きょうのことばセレクション

がん検診

2019.12.1(日) 掲載
市区町村による公的ながん検診は対策型検診と呼ばれ、1983年に始まった。ほかに企業に勤めている人が職場で受ける職域検診、個人の希望により人間ドックなどで受ける任意型検診がある。日本人のがん検診受診率は30~40%程度にとどまり、欧米諸国に比べると低い。国は50%以上を目標に掲げている。

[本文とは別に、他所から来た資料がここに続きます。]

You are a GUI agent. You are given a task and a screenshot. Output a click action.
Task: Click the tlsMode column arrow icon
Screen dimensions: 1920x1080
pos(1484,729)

 自治体の検診の場合、公費が投じられるため受診者の自己負担は無料か少額で済む。職域検診でも事業主などが費用の多くを負担するが、人間ドックで受ける場合は通常、全額が自己負担となる。自治体の検診費用にはかつて国の補助金が充てられていたが、1998年から市区町村が一般財源で賄うことになった。これを契機に自治体の裁量権が強まり、科学的根拠が乏しい検診が広がった。
 日本では以前、神経芽細胞腫という小児がんの検査を公的に実施していたが、検査が死亡率低下に結びつかないことが明らかになり、2003年に中止が勧告された。韓国では1999年から甲状腺がん検査の公的補助を始めた結果、検査が広まり患者数が急増したものの死亡者の減少には結びつかず、過剰診断を招いたと指摘された。